Pre-exposure prophylaxis, or PrEP, is a medication containing two anti-retrovirals which reduce the risk of HIV infection. It is designed as a ‘preventative’, ideal for use by people who are HIV negative, but at high risk of contracting the virus.
Under the recent PrEPX study conducted at AMREP, PrEP was provided to 3200 Victorians to test its efficacy in reducing the spread of infection. Outcomes from the study were extremely positive, demonstrating that PrEP is highly effective if taken daily.
The PrEPX study was sponsored by the Victorian Department of Health & Human Services and co-sponsored by Alfred Health and the Victorian Aids Council. It was led by Associate Professor Edwina Wright from the Monash & Alfred Department of Infectious Diseases/Burnet Institute and conducted at the Alfred Medical Research & Education Precinct (AMREP) in Melbourne.

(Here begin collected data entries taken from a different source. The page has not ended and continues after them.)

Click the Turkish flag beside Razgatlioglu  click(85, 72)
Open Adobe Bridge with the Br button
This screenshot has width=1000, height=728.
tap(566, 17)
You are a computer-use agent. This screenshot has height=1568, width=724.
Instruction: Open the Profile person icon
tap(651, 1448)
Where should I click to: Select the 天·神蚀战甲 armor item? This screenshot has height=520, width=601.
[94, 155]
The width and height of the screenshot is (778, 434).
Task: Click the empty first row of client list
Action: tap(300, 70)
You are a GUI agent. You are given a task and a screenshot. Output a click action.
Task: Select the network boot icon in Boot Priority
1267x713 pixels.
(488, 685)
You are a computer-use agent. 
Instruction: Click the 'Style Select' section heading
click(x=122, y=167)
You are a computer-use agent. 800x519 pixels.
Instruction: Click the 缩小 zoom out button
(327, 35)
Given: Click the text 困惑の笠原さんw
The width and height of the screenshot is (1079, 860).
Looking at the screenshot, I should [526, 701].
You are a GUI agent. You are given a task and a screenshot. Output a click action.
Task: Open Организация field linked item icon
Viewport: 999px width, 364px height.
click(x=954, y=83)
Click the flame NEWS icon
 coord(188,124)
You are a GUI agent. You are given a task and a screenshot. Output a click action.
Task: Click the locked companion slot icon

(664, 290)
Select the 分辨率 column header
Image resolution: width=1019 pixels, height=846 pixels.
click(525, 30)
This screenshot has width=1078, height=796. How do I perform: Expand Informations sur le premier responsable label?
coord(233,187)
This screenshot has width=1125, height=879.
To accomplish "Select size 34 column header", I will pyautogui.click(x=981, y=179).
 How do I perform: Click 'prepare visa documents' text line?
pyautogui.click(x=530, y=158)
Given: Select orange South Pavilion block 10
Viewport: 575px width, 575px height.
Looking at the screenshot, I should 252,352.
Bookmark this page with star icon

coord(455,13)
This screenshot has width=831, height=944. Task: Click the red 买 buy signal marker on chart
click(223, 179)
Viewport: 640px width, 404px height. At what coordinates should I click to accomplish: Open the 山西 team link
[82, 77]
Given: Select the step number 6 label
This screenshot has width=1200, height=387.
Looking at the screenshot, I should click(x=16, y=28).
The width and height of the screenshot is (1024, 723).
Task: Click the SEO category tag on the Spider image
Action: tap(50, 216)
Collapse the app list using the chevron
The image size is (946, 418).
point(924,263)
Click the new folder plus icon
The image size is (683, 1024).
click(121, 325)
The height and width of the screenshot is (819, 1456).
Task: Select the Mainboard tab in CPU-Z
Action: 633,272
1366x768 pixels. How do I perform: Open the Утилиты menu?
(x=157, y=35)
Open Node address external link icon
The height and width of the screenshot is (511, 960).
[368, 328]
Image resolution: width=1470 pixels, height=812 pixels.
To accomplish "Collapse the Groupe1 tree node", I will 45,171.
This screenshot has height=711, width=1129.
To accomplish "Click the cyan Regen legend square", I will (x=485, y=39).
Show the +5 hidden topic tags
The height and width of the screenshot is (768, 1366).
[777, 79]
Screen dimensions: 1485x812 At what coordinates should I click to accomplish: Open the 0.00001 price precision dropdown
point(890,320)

Following the PrEPX study, the Pharmaceutical Benefits Advisory Committee approved the drug in February, clearing the way for its listing on the PBS from April 1 this year, a move announced by Federal Health Minister, The Hon Greg Hunt MP, in mid-March.
Previously, PrEP had only been accessible to Australians through trials like PrEPX or via ‘off label’ prescription at a cost of around $1000 a month. Now, patients will be able to obtain the drug for $39.50 per script, or $6.30 for concession card holders.
Chad Hughes, Burnet Institute Deputy Program Director, Disease Elimination, welcomed the move as an important step forward for HIV prevention in Australia and one of the most significant advances in HIV transmission Australia has ever seen.
“It’s great news that the approval for PrEP has been expedited,” he said. “We know that PrEP works, and that access to the drug will help drive down rates of HIV in population groups which have seen increased transmission rates over recent years.
“Now, it’s about getting as many people onto that prevention method as possible, and as required, in the shortest possible time.”